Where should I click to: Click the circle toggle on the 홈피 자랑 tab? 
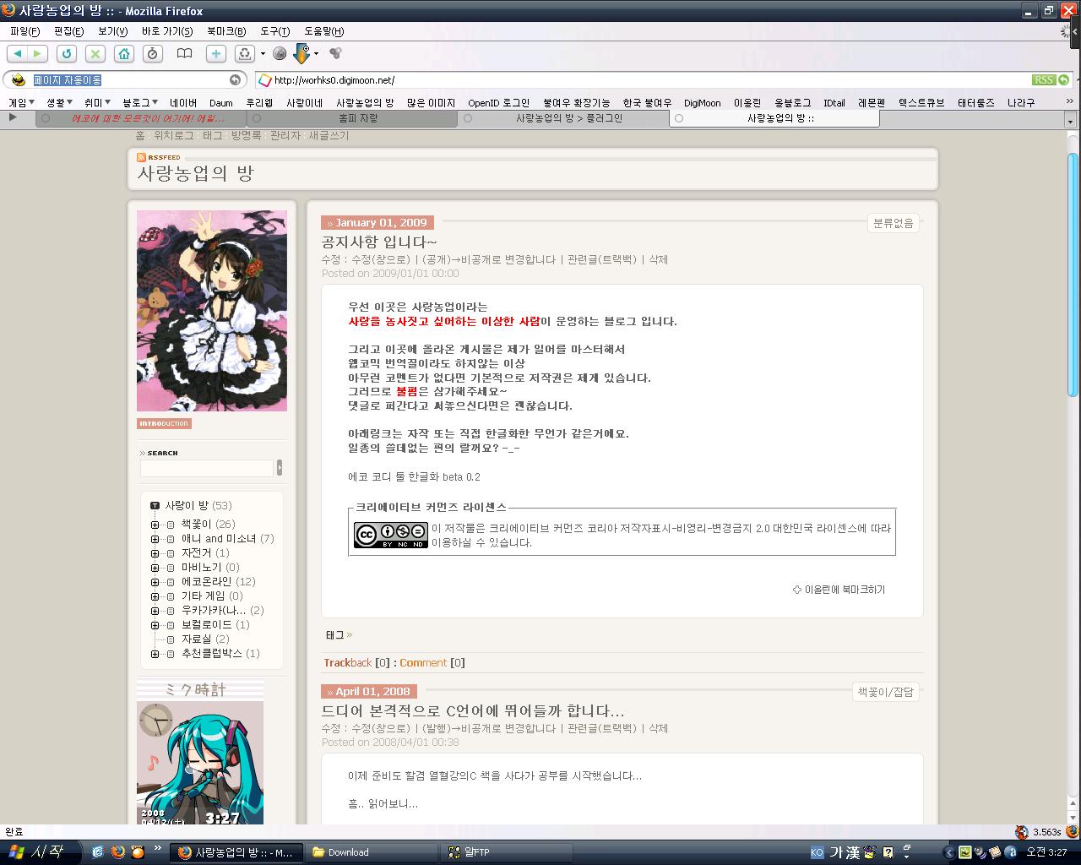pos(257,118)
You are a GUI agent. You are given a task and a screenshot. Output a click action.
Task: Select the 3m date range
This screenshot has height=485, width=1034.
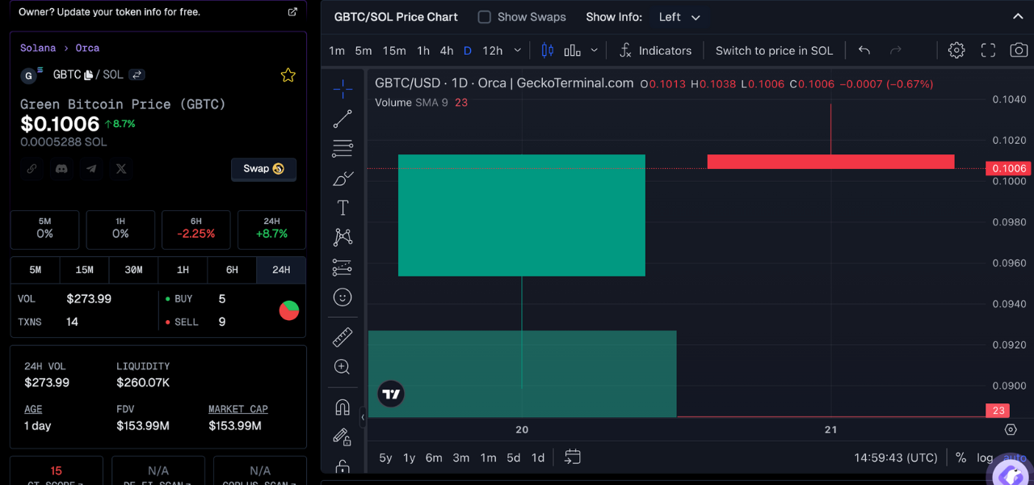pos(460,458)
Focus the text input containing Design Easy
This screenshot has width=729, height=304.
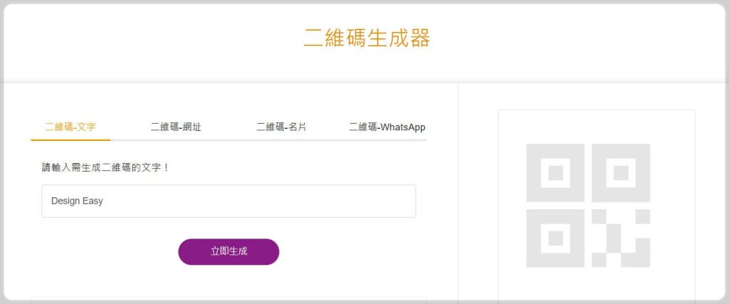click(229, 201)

········

WHAT TO DO - Copy exactly, please, every line from the one holding "You are a GUI" through the last line of the data, both ends included, and no pictures.

TASK RESPONSE -
You are a GUI agent. You are given a task and a screenshot. Output a click action.
Task: Select the 3m date range
This screenshot has height=485, width=1034.
pos(460,458)
Focus the text input containing Design Easy
This screenshot has width=729, height=304.
click(229, 201)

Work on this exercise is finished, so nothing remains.